El amigo del capitán tenía relación con la ley y el asunto del capitán era de una doble naturaleza. Su primer objetivo era informarse de las consecuencias legales del inminente enlace en el futuro de los cónyuges. Su segundo objetivo era asegurarse de antemano de que destruía toda pista del lugar al que podría dirigirse cuando abandonara Aldborough el día de la boda. Tras haber logrado su propósito en ambos casos, regresó al hotel y halló a Noel Vanstone cuidando su dignidad ofendida en el cuarto de estar de la patrona. Tres doncellas personales se habían presentado para el examen y, al llegar a la cuestión del salario, todas habían tenido el descaro de declinar la oferta. Se esperaba que una cuarta candidata se presentara al día siguiente y Noel Vanstone se negó en redondo a abandonar la metrópoli hasta que apareciera. El capitán Wragge expresó abiertamente su fastidio por el retraso innecesario en el regreso a Aldborough que así se ocasionaba, pero sin que produjera el menor efecto. Noel Vanstone meneó su obstinada cabecilla y se negó solemnemente a tomarse sus responsabilidades a la ligera.
El primer suceso que se produjo el sábado por la mañana fue la llegada de la carta escrita por la señora Lecount a su amo dentro de uno de los sobres que el capitán se había dirigido a sí mismo. El capitán la recibió en su dormitorio (previo acuerdo con la camarera), la leyó con la mayor atención y se la guardó cuidadosamente en la cartera. La carta presagiaba graves acontecimientos cuando el ama de llaves regresara a Inglaterra, y era justo que entregara aquel aviso de peligro en manos de Magdalen, que era la persona amenazada.
Más tarde apareció la cuarta candidata para el puesto de doncella, una joven de escasa ambición y modales sumisos que parecía (como señaló la patrona) una persona sobre la que se había abatido la desgracia. Pasó el examen con éxito y aceptó el salario ofrecido sin un murmullo de protesta. Tras haber ratificado ambas partes el compromiso, se originaron nuevos retrasos, de los que Noel Vanstone fue una vez más la causa. No había decidido si daría más de una guinea por la alianza y desperdició el resto del día en una joyería tras otra, con tan desastrosos resultados que él y el capitán y la nueva doncella de la novia (que viajaba con ellos) llegaron a la estación con el tiempo justo para coger el último tren vespertino que salía de Londres.

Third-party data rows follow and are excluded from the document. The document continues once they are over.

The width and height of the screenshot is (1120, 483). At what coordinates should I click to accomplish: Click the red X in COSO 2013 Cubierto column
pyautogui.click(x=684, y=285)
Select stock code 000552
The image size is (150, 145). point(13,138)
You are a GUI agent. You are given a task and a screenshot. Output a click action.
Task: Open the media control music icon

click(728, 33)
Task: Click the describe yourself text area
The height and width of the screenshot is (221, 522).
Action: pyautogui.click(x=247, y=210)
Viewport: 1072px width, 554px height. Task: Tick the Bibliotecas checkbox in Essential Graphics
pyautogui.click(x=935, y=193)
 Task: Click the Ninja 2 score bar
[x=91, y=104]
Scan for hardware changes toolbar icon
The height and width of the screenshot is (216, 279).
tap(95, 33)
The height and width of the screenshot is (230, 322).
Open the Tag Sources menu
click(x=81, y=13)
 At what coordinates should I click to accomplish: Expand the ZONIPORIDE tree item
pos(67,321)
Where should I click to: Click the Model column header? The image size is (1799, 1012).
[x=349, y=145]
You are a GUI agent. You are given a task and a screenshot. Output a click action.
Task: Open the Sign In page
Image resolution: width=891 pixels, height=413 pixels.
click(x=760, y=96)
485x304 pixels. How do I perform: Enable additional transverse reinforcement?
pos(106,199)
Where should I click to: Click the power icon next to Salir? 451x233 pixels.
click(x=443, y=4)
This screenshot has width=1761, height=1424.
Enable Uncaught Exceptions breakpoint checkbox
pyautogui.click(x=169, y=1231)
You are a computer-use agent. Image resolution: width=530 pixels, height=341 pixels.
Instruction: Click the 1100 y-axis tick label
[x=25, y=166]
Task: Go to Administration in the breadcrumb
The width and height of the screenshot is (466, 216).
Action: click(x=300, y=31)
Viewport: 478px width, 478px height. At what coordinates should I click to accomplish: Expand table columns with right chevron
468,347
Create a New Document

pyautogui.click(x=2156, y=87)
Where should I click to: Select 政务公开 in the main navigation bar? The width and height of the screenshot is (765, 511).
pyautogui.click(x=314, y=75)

Era de noche cuando abandonaron el tren en la estación más cercana a Aldborough. El capitán Wragge había permanecido extrañamente silencioso durante todo el viaje. Estaba inquieto. Había dejado a Magdalen en circunstancias críticas sin una persona adecuada para controlarla, e ignoraba por completo el curso que habían tomado los acontecimientos en North Shingles durante su ausencia.